Table 1.
Genome assembly statistics.
Fig 1.
Here we show sections of the genomes (kilobases, kb) of C. bombi and C. expoeki (top two panels; (scaffold3_4 and scf7180000000921, respectively) and the syntenic region in L. major (bottom panel) as an example of overall synteny among these genomes. Green arrows are gene sequences coding for proteins, as based on annotations in L. major and as indicated at the bottom. Reversed (left-facing) arrows indicate polycistronic regions. Note that, in this example, no introns are present. The red arrow refers to the amastin-like protein (LmjF.34.0970 in L. major), which is an ortholog to gene Ce.1.39770 (C. expoeki) and Cb.1.06720 (C. bombi). Two further amastin-like proteins are immediately up- and downstream from this location. The grey bars connect orthologs within the same orthologous group, as based on the OA analysis, and demonstrate a high degree of synteny among the three species. The yellow zone represents a gap in the C. bombi scaffold.
Fig 2.
Synteny graph between C. bombi and C. expoeki genomes generated with SyMap 4.2 [59,60]. The plot shows all syntenic blocks between the scaffolds of C. expoeki (bottom half of the circle) mapping to scaffolds of C. bombi (upper half of the circle). Each coloured block indicates a scaffold of the respective genome. Syntenic blocks are linked with lines in the colour of the C. expoeki scaffolds. For illustrative purposes, a few scaffolds (as named in this study) are indicated at their approximate position in the circle.
Fig 3.
Pie diagrams of the GO-categories for the genes annotated here.(a) C. bombi, (b) C. expoeki. The analysis was done with Blast2GO [61]. Only terms with more than 100 members are shown here.
Table 2.
Number and types of orthologs.
Fig 4.
The Venn diagrams show the number of orthologs that are shared among a set of five species. Calculated with the OMA browser; matches of all types (1:1, many:1, 1:many, and many:many) are included.
Fig 5.
Phylogenetic relationships of orthologous proteins.

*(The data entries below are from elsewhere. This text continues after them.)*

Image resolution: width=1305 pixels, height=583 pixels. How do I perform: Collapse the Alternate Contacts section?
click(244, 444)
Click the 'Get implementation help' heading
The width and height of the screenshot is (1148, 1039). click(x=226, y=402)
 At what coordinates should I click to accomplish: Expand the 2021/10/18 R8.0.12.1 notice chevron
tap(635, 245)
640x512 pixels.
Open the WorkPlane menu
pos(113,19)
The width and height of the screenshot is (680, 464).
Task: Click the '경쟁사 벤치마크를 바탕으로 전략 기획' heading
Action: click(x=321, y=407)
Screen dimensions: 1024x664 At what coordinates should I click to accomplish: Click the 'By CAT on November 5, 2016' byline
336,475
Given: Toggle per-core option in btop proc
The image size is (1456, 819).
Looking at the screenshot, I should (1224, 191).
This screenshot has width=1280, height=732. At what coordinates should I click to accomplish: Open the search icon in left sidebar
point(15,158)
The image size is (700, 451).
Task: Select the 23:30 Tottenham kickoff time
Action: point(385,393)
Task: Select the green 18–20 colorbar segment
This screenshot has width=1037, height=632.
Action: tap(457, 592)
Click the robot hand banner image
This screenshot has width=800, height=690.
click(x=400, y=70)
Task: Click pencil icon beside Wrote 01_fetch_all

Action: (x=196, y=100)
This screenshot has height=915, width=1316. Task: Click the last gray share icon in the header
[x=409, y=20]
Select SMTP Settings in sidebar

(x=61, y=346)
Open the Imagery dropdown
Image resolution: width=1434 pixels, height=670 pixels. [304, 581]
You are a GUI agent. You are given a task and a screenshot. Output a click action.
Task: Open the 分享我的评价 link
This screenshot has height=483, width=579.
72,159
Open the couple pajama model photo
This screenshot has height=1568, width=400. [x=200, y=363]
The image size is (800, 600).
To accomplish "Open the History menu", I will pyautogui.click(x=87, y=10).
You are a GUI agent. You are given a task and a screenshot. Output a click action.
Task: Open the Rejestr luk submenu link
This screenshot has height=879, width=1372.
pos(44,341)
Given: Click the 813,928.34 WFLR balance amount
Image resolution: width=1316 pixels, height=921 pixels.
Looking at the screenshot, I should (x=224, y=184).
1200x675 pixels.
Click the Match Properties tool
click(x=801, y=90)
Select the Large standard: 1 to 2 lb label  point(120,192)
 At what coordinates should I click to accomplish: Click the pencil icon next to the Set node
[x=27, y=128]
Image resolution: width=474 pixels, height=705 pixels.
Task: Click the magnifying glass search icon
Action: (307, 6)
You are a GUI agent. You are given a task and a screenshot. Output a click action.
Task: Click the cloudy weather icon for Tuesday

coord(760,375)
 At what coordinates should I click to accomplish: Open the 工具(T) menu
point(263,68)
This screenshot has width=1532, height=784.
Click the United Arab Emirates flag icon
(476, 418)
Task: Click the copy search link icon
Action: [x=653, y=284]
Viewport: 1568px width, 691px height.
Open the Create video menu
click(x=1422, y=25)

Phylogenetic relationships of orthologous proteins in C. bombi and C. exppoeki, and as identified by OMA. Unrooted trees visualized with FigTree v.1.4.2 [70]; sequences from C. bombi (in red), and C. expoeki (in orange) shown in colour for clarity. Sequences of Bodo saltans (Kinetoplastida, Bodonidae; in bold black) represent a distant, outgroup kinetoplastid. Labels are as in TriTryp data base, and as named here for the two species under study. Branch values are posterior probabilities (PP), only values of PP < 1 shown here, all other cases have reported PP = 1. The horizontal bar is relative number of mutations per site. (a) gp63-like proteins. A total of 80 aligned, orthologous sequences were subjected to MrBayes (default settings, with 11 Mio generations and 25% burn-in fraction; convergence, S.D. of split frequencies < 0.004) to construct the consensus tree shown here. (b) amastin-like proteins. Tree from aligned, orthologous sequences submitted to MrBayes (default settings, 25% burn-in, with 12.6 Mio generations; convergence, S.D. of split frequencies = 0.01).
Fig 6.
Putative N-glycan synthesis in C. bombi.
(a) The complete N-glycan precursor synthesized in most eukaryotes (surrounded by dashed line) is composed of two N-acetylglucosamines (black squares), nine mannoses (white circles), and three glucoses (black circles). However, because C. bombi lacks ALG6, ALG8, ALG10, and ALG12 genes, it was assumed that C. bombi synthesizes biantennary DolPP-GlcNAc2Man7 (grey box, surrounded by solid line). Genes encoding ALG glycosyltransferases responsible for the addition of each carbohydrate are shown in italics together with linkage information. (b) Alignment of yeast Alg13 and Alg14 to a scaffold in the C. bombi genome, showing that these two enzymes are encoded by a fused gene on this scaffold 3/59. (c) Alignments of Leishmania braziliensis STT3 to a scaffold in C. bombi (scaffold 3/64).